PROBLEM DESCRIPTION –
Quote the listing below word for word, beginning at the line that contains "Where should I click to: Point to the Usak" and stopping after the line that contains "[x=662, y=220]".

Element lookup records
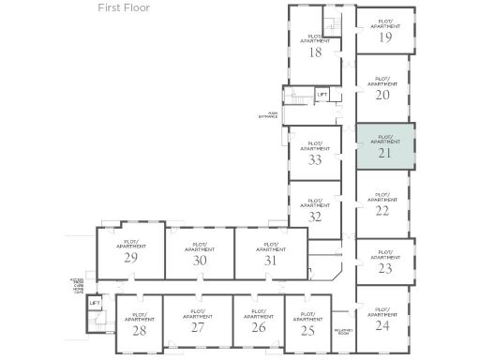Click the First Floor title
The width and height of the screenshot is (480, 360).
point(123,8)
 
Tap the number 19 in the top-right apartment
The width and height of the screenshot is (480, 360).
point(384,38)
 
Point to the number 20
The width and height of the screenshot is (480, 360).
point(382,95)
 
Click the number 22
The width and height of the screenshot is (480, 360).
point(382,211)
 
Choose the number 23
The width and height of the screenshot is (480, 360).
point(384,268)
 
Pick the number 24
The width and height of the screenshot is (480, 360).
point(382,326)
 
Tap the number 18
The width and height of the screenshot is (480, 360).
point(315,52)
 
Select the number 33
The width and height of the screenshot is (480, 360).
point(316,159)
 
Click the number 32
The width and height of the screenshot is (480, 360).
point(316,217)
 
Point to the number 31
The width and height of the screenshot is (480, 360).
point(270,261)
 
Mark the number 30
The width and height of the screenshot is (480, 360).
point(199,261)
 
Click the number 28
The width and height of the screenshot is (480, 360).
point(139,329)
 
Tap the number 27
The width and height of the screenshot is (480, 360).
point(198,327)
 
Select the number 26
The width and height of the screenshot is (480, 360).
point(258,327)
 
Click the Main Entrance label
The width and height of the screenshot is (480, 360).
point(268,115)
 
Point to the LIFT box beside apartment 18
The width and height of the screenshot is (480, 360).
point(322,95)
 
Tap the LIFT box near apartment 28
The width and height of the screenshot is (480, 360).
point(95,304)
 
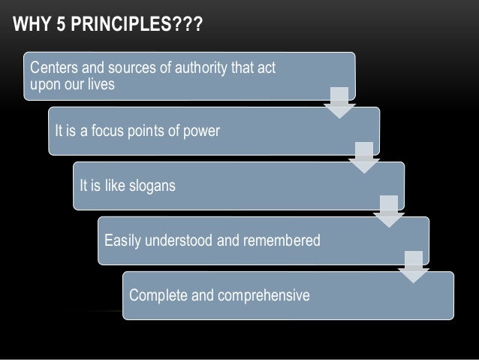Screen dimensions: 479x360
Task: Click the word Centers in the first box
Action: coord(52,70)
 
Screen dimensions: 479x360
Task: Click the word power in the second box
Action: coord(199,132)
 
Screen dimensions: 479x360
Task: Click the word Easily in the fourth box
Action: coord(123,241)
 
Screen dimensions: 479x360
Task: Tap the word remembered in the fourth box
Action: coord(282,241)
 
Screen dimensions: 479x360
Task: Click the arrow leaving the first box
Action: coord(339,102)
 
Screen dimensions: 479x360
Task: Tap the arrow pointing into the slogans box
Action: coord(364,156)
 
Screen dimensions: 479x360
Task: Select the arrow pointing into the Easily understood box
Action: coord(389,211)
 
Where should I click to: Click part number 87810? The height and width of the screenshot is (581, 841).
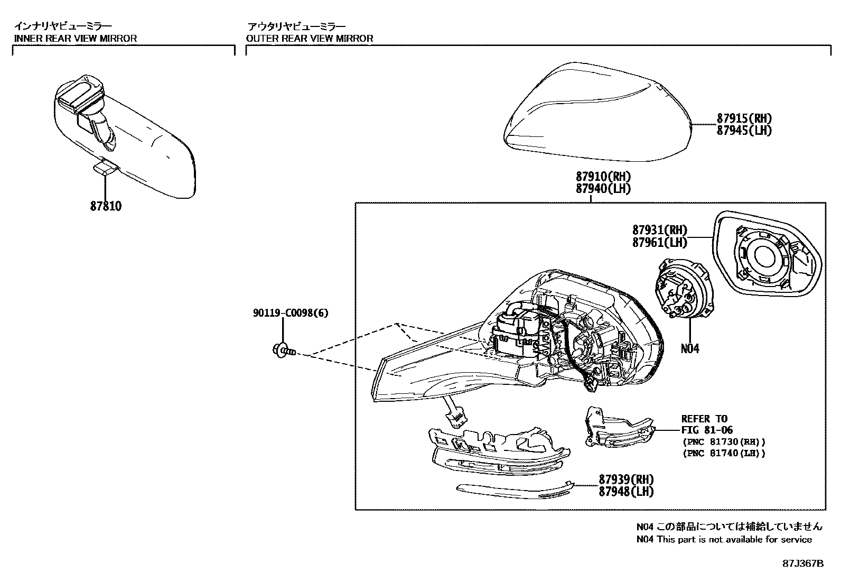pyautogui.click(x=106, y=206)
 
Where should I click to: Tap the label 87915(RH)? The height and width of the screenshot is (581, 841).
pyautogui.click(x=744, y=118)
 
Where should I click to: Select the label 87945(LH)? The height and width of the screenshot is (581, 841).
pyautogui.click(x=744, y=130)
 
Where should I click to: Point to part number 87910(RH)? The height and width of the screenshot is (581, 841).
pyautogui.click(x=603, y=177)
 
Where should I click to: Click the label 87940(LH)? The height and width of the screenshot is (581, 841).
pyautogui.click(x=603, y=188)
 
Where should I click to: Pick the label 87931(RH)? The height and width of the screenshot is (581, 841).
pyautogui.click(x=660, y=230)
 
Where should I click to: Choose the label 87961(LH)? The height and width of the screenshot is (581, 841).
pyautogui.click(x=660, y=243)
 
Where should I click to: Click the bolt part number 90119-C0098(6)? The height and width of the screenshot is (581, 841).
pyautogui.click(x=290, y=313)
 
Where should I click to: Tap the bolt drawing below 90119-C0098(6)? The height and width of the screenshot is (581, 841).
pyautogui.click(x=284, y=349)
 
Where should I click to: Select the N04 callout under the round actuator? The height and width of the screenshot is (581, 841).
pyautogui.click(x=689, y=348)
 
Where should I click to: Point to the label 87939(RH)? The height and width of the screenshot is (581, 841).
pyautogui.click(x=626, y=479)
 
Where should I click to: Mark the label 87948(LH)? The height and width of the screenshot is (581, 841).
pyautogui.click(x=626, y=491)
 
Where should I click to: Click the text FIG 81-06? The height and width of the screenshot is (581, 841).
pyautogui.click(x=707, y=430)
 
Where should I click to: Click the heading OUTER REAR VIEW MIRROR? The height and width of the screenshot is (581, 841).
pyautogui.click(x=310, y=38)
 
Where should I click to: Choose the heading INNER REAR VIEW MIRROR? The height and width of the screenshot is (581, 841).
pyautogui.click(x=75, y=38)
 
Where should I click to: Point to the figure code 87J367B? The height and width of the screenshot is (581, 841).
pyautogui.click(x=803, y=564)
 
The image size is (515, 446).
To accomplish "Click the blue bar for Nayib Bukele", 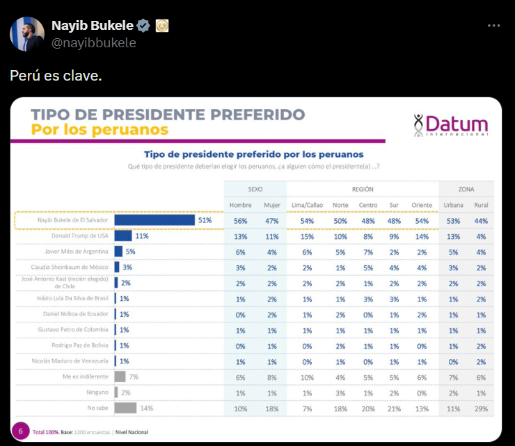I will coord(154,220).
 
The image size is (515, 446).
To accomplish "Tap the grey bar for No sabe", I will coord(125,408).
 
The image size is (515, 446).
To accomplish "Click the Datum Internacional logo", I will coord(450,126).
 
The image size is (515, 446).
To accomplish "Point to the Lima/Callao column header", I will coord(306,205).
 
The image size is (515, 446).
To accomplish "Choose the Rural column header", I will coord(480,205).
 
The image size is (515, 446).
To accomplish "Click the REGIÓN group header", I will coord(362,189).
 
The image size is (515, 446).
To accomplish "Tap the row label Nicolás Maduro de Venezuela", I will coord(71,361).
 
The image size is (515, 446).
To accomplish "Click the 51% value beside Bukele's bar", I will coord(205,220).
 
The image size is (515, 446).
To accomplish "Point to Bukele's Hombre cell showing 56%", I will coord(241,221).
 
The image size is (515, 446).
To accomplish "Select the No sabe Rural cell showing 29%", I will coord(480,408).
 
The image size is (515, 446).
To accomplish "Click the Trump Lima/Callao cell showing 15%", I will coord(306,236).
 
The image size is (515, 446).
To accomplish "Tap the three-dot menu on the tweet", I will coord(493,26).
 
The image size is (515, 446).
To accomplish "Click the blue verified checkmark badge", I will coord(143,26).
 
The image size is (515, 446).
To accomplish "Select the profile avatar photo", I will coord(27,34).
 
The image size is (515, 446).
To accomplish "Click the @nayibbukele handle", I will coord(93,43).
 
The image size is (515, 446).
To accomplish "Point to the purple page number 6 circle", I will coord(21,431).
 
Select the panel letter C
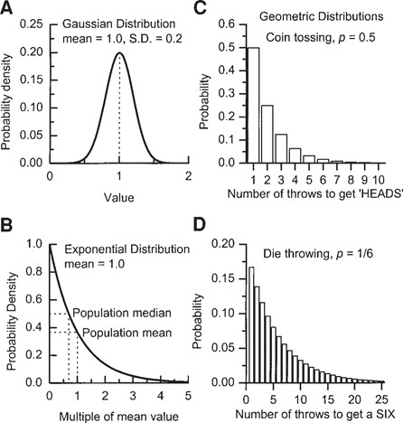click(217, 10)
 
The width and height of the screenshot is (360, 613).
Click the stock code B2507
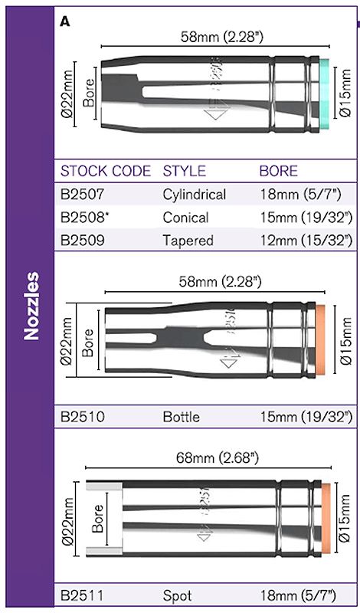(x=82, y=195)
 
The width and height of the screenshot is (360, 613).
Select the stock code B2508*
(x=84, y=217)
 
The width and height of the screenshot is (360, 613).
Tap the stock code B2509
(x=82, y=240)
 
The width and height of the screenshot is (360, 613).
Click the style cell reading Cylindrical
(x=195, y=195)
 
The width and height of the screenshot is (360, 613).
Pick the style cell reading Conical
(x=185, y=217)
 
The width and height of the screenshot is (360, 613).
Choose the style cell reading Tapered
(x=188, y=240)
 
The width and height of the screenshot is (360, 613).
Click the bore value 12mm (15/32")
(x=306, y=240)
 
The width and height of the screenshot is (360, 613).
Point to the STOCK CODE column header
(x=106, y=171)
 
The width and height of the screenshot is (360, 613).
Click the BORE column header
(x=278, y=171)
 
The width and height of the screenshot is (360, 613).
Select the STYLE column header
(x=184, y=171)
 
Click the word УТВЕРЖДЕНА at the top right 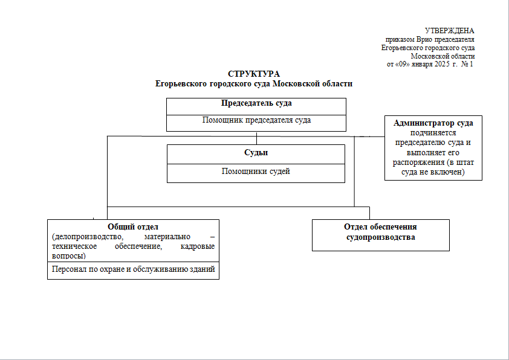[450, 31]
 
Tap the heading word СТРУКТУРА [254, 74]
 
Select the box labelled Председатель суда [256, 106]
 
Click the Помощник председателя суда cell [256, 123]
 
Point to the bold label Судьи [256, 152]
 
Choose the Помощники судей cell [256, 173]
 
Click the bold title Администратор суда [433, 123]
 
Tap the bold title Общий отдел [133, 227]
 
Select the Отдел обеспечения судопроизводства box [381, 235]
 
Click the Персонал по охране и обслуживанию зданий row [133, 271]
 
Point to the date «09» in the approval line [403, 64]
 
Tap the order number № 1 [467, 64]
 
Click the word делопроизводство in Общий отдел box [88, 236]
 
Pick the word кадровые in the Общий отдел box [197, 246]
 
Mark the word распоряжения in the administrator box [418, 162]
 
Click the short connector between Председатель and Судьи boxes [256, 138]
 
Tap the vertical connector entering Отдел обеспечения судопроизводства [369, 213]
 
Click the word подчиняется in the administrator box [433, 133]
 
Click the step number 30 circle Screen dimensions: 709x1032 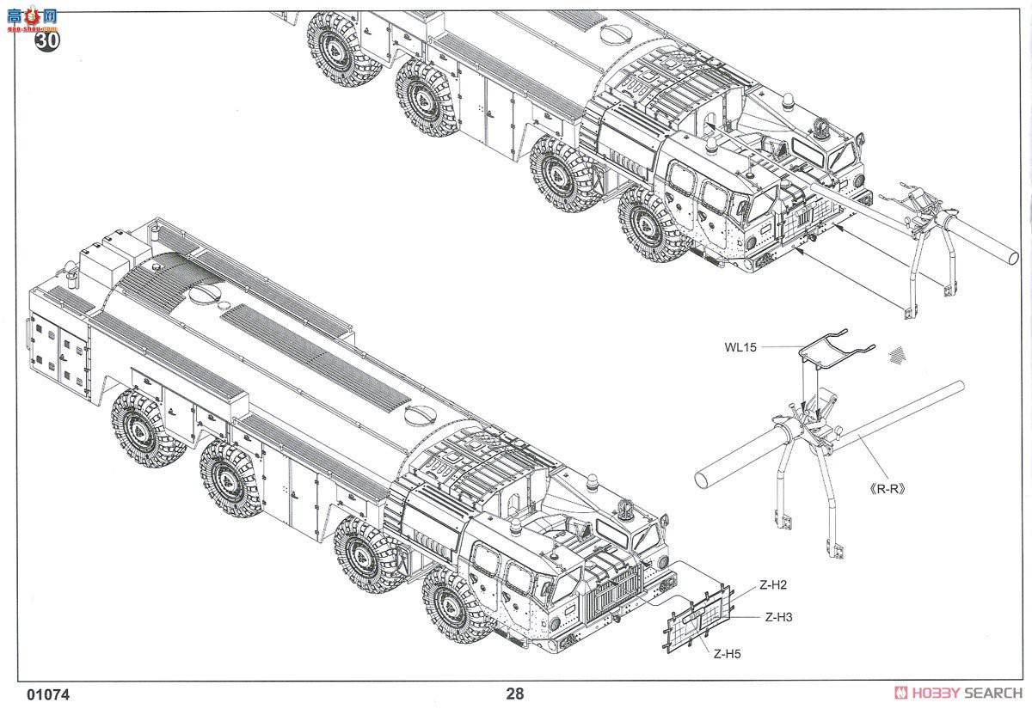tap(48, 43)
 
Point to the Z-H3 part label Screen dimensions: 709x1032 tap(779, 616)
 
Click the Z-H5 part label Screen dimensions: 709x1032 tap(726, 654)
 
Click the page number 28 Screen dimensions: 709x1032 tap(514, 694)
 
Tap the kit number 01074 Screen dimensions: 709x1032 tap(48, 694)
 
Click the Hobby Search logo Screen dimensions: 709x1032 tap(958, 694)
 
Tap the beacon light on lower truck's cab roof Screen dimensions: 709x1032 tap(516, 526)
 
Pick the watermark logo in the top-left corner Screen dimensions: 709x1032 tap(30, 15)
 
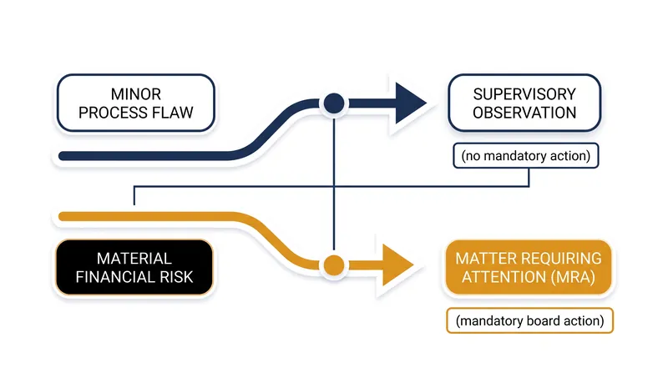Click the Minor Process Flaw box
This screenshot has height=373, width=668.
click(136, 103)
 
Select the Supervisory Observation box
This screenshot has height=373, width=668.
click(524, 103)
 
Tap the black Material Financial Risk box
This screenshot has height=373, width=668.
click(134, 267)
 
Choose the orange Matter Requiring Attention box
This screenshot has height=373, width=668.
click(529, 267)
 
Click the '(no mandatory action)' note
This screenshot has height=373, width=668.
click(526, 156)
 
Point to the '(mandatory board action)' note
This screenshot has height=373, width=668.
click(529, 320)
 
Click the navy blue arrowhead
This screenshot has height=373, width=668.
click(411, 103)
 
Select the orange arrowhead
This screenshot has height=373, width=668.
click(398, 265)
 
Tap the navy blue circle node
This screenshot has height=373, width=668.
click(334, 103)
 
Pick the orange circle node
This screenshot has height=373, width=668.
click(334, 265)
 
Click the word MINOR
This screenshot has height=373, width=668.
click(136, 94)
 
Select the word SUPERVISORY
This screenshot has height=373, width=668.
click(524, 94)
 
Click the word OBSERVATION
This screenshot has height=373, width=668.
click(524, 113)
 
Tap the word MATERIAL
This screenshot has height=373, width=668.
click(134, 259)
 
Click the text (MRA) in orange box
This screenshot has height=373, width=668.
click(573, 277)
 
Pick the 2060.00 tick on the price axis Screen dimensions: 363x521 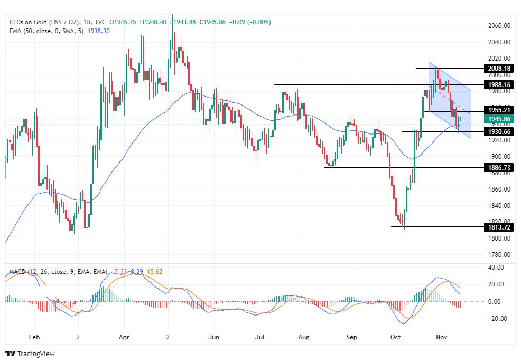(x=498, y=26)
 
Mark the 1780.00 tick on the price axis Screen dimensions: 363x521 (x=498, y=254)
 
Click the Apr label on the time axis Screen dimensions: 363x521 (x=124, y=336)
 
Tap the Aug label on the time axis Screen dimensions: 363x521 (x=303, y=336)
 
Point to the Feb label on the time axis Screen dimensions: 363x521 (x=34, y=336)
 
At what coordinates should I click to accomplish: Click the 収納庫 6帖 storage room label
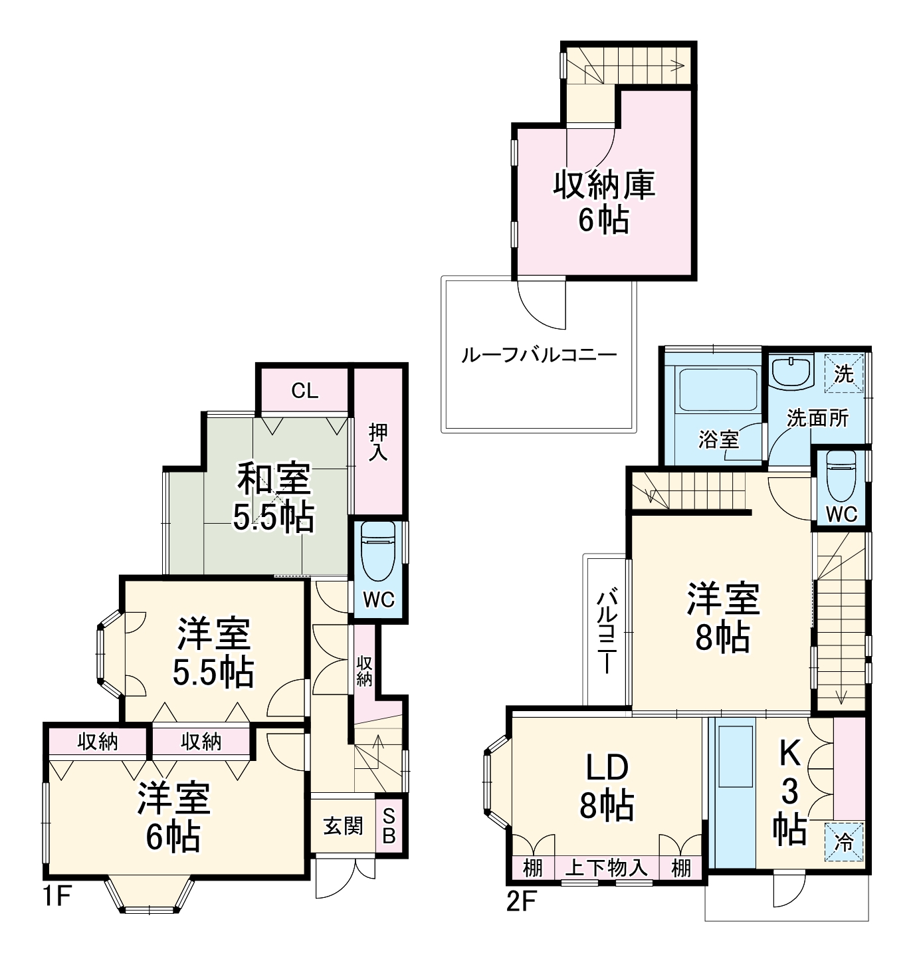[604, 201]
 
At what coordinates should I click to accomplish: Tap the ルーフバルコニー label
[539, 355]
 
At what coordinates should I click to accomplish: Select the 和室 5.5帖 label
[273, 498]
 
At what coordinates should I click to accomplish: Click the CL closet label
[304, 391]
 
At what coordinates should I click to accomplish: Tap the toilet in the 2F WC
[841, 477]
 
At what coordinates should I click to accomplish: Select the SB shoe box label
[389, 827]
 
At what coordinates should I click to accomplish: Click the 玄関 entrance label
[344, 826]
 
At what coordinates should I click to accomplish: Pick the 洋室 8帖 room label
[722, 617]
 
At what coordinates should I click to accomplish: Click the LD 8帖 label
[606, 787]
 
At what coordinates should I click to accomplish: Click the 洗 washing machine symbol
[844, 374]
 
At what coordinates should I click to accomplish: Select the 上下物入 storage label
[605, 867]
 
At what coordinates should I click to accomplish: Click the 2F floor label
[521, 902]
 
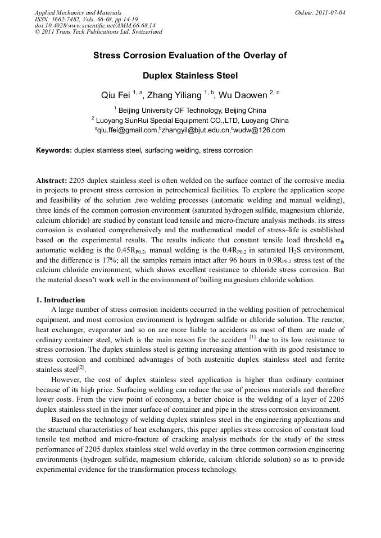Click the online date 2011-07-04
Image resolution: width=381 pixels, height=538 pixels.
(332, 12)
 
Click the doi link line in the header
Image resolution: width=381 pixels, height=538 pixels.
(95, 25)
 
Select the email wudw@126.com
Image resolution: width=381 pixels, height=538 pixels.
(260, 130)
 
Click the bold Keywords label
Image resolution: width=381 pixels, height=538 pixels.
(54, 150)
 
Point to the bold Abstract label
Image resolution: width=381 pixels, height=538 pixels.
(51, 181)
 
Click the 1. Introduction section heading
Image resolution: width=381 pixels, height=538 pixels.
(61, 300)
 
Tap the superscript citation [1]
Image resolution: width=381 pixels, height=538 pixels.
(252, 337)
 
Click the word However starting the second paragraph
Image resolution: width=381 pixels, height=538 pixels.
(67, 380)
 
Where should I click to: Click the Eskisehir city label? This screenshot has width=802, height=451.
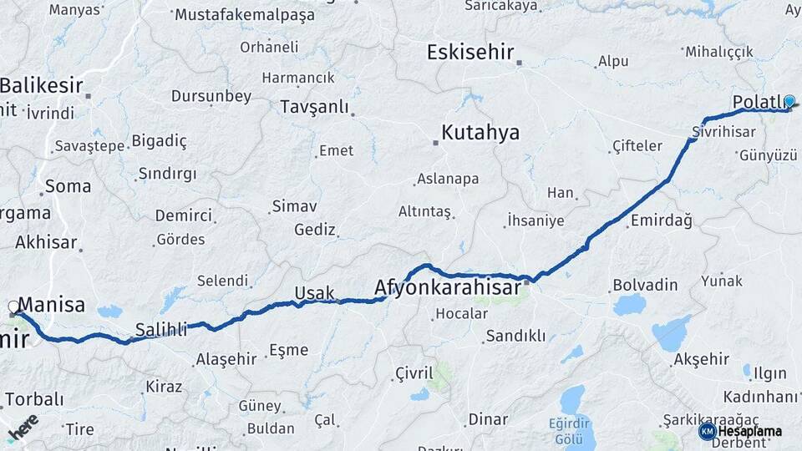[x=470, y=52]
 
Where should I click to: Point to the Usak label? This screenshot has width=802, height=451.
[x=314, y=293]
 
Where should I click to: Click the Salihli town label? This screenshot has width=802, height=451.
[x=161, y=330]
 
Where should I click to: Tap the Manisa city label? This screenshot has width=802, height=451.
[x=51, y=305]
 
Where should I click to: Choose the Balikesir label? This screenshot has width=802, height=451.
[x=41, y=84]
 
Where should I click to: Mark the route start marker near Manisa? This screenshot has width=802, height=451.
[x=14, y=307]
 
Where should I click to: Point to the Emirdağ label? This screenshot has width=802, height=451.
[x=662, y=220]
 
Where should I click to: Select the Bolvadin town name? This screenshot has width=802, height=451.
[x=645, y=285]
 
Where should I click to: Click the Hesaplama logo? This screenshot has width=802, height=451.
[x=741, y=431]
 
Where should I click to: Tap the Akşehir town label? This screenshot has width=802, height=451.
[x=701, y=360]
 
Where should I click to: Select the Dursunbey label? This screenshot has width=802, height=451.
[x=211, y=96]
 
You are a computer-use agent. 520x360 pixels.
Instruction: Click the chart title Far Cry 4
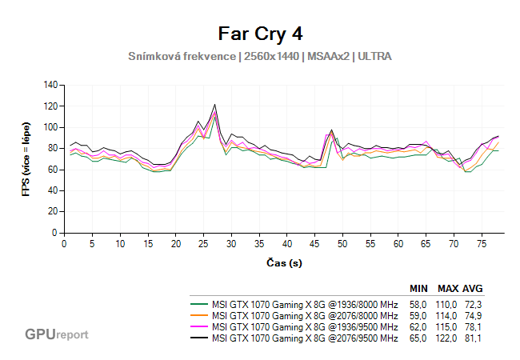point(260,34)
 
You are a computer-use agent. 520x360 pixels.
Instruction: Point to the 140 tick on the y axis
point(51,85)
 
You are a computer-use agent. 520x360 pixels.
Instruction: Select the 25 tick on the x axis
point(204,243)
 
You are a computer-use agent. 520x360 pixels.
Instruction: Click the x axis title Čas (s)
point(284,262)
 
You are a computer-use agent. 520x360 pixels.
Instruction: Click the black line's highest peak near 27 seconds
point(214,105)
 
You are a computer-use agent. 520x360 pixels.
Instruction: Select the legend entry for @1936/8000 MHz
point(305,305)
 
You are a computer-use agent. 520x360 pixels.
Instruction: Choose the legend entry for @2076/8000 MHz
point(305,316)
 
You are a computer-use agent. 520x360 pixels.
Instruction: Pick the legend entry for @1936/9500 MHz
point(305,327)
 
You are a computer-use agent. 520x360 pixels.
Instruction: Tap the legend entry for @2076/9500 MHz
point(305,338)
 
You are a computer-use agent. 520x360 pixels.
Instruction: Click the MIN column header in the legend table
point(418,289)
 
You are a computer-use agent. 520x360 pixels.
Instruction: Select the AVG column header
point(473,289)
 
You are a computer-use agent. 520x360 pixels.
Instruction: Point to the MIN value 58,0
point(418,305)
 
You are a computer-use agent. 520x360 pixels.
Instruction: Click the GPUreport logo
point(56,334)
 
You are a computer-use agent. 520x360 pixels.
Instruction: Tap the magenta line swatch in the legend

EXPECTED ANSWER –
Where should I click to: Point to the Usak label? This screenshot has width=802, height=451.
[x=314, y=293]
 
Where should I click to: Click the Salihli town label? This screenshot has width=802, height=451.
[x=161, y=330]
 
Where should I click to: Tap the Manisa city label? This screenshot has width=802, height=451.
[x=51, y=305]
 
Where should I click to: Choose the Balikesir label? This screenshot has width=802, height=451.
[x=41, y=84]
 
Where should I click to: Mark the route start marker near Manisa? This screenshot has width=802, height=451.
[x=14, y=307]
 
Where should I click to: Point to the Emirdağ label? This screenshot has width=802, height=451.
[x=662, y=220]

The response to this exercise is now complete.